# Problem details:
Scan the entries below and extract each line with the word "target" in it.

# Data records:
□ □ □ □

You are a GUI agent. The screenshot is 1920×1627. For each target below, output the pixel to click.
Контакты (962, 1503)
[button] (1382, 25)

□ □ □ □

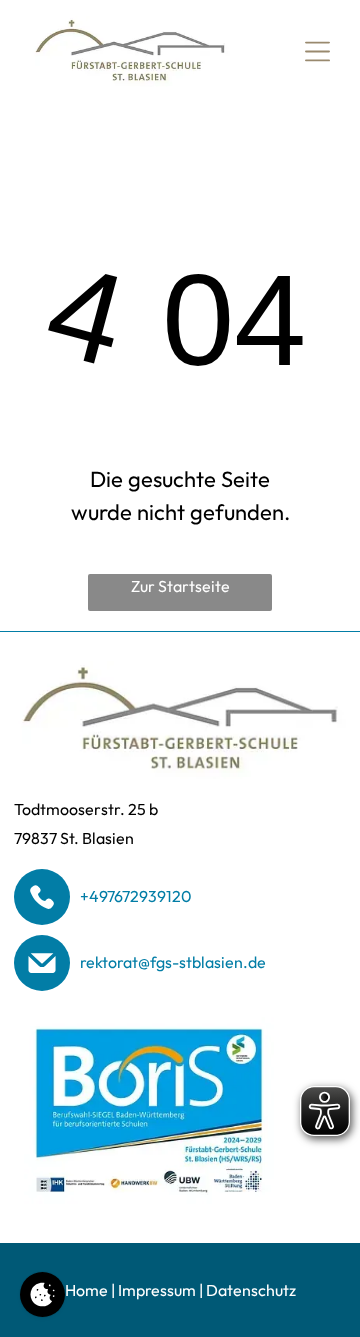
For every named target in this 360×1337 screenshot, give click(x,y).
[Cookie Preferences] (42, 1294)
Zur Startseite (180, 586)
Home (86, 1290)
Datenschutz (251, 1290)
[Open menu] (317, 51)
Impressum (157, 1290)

□ □ □ □

# Written response:
You are a GUI agent. The screenshot is 1920×1627. For each target below, output the pixel to click.
For every named target in this 360×1337 screenshot, give click(x,y).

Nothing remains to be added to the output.